Existing and foreseeable advances in technology allow us to now consider a variety of questions critical to advancing our understanding of volcanic systems. Critical observables, such as surface deformation, magma composition and volatiles, and thermal emissions already allow limited volcanic eruption forecasting. For example, under simplifying assumptions of an elastic crust and a simple range of possible magma chamber shapes, available measurements of surface deformation are routinely used to quantify the location and geometry of active magmatic bodies. Recent observations (geodetically-derived) are also beginning to image a wide variety of complex sources of deformation such as flank instabilities, rift systems, and crater floor dynamics.
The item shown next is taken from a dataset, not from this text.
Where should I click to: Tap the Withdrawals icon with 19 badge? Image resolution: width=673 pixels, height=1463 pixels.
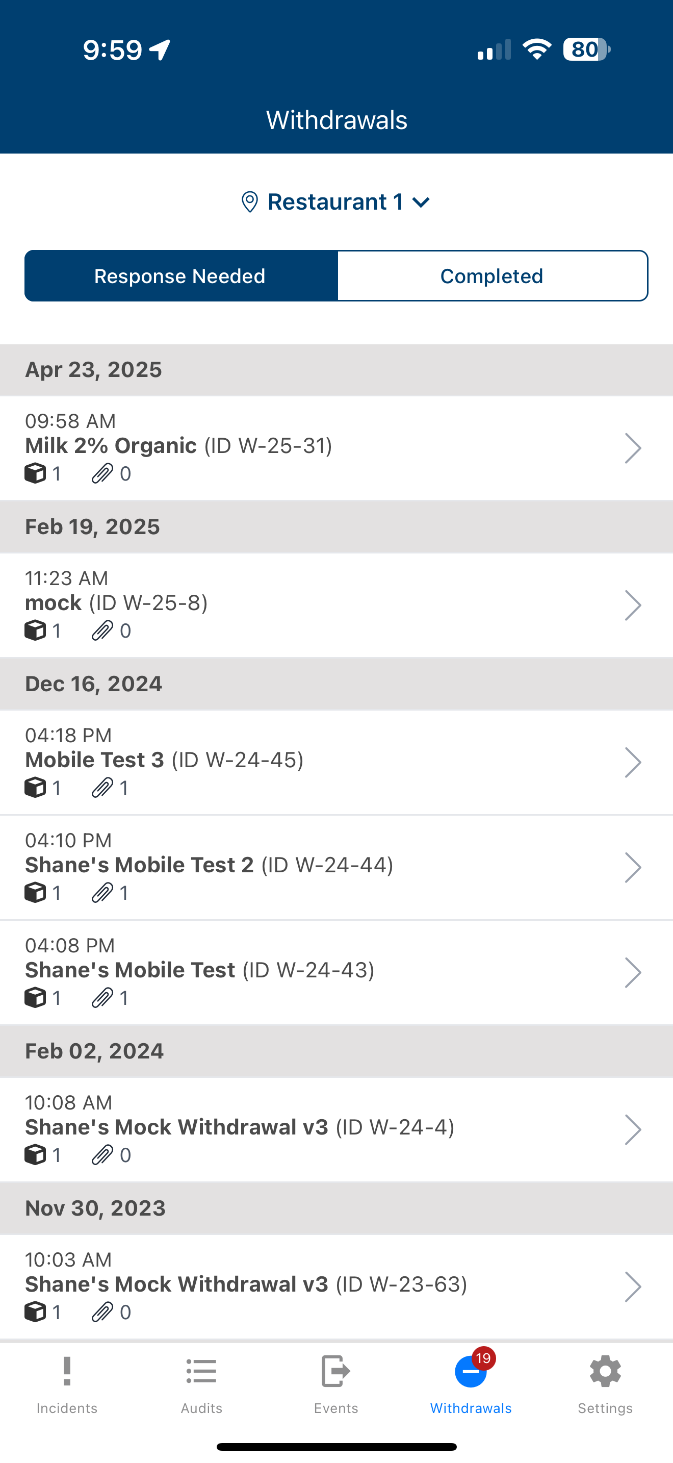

Besides deformation processes, recent experiments have demonstrated the ability to measure thermal anomalies associated with volcanic plumes, degassing of SO2 and CO2.

The most fundamental issue we face is the lack of a global inventory of the number of active volcanoes and the style of their activity. Different characteristics we must assess include geometry of the volcanic plumbing system, physical properties of the magma (composition, volatile content), magma ascent rates, and location and mechanism of volatile exsolution. A key question is how we actually determine a volcano's level of activity, whether by surface deformation, variations in gravity, heat flux, mass transfer, seismicity, or gas emissions. At any given time, only one of these manifestations of activity may be present.

The societal benefits of a continuously updated global inventory are obvious and potentially include a warning system for volcanoes temporarily quiescent, to a monitoring system for ongoing eruptions. At this time, the extent to which we can predict eruptions is largely undetermined due to lack of observations.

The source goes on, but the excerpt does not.